■ ENTRIES SUPPLIED ■

++++

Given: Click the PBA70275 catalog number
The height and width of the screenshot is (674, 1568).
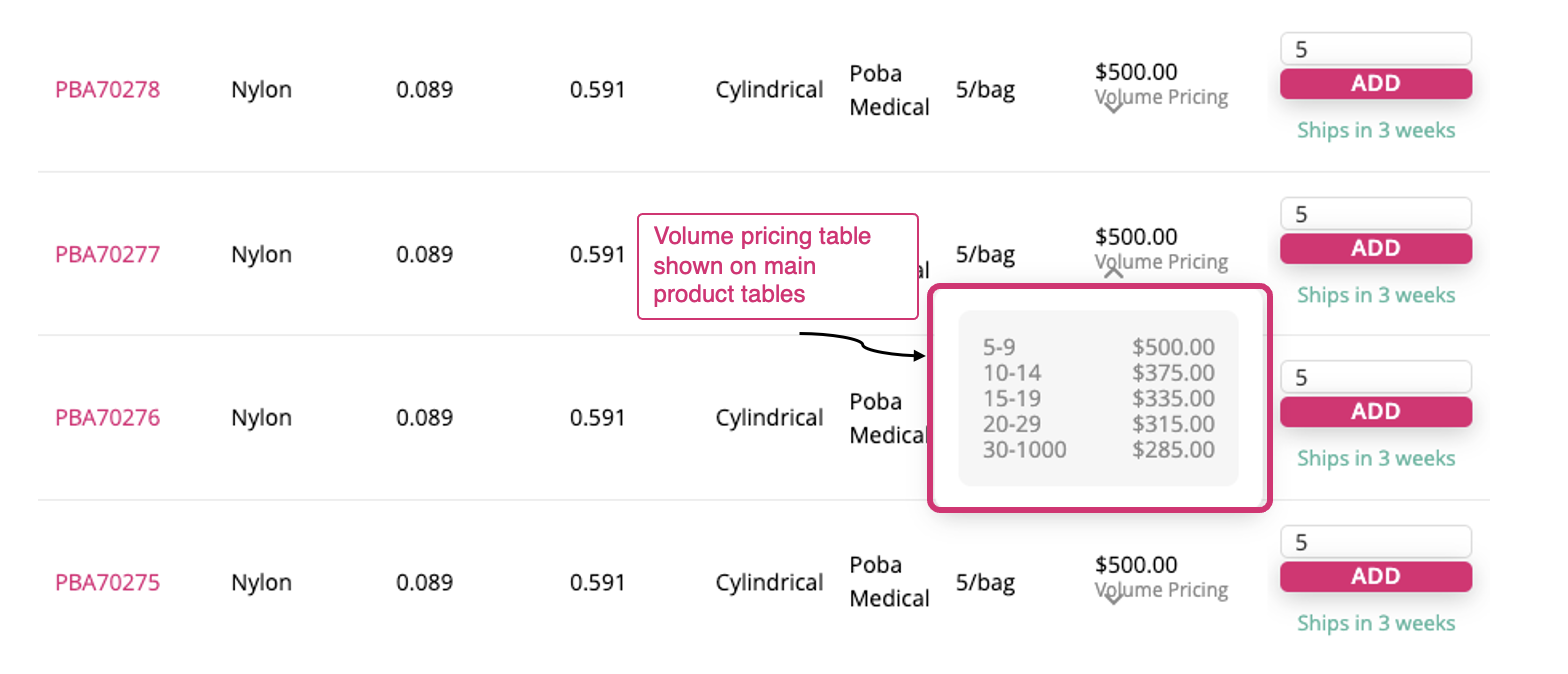Looking at the screenshot, I should [107, 581].
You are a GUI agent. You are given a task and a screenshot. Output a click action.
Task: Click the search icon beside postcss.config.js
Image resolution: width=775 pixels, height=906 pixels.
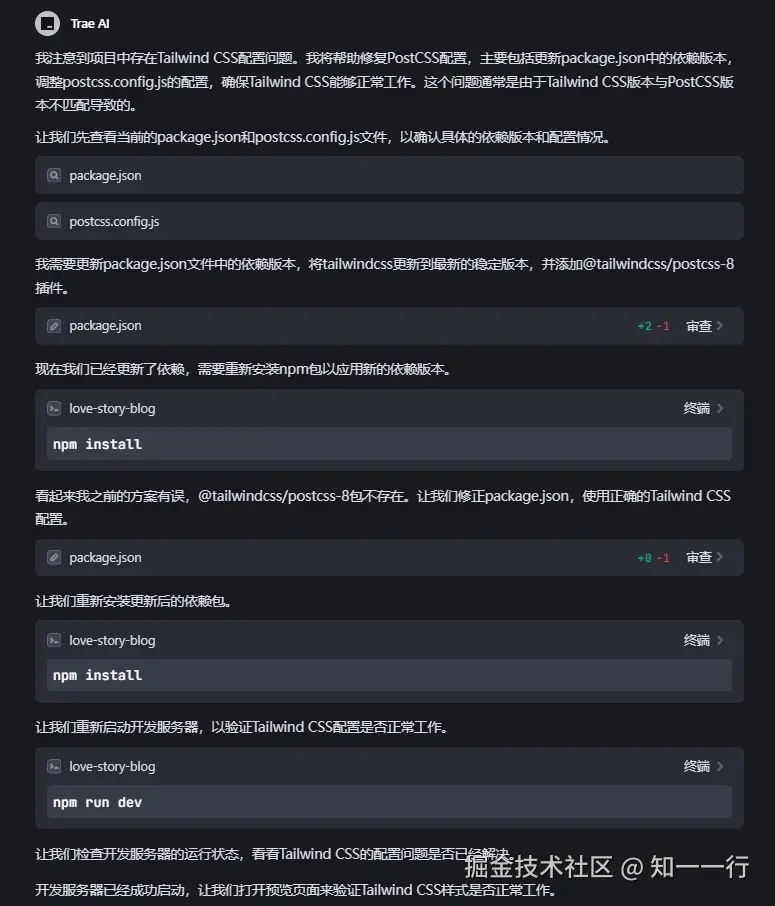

++++

■ EXERCISE INSTRUCTIONS ■
The entries must be repeated exactly. Leave the images out.

■ REPLY TO THE TASK ■
Given: Click the PBA70275 catalog number
The height and width of the screenshot is (674, 1568).
Looking at the screenshot, I should [107, 581].
You are a GUI agent. You are given a task and a screenshot. Output a click action.
Task: Click the search icon beside postcss.config.js
Image resolution: width=775 pixels, height=906 pixels.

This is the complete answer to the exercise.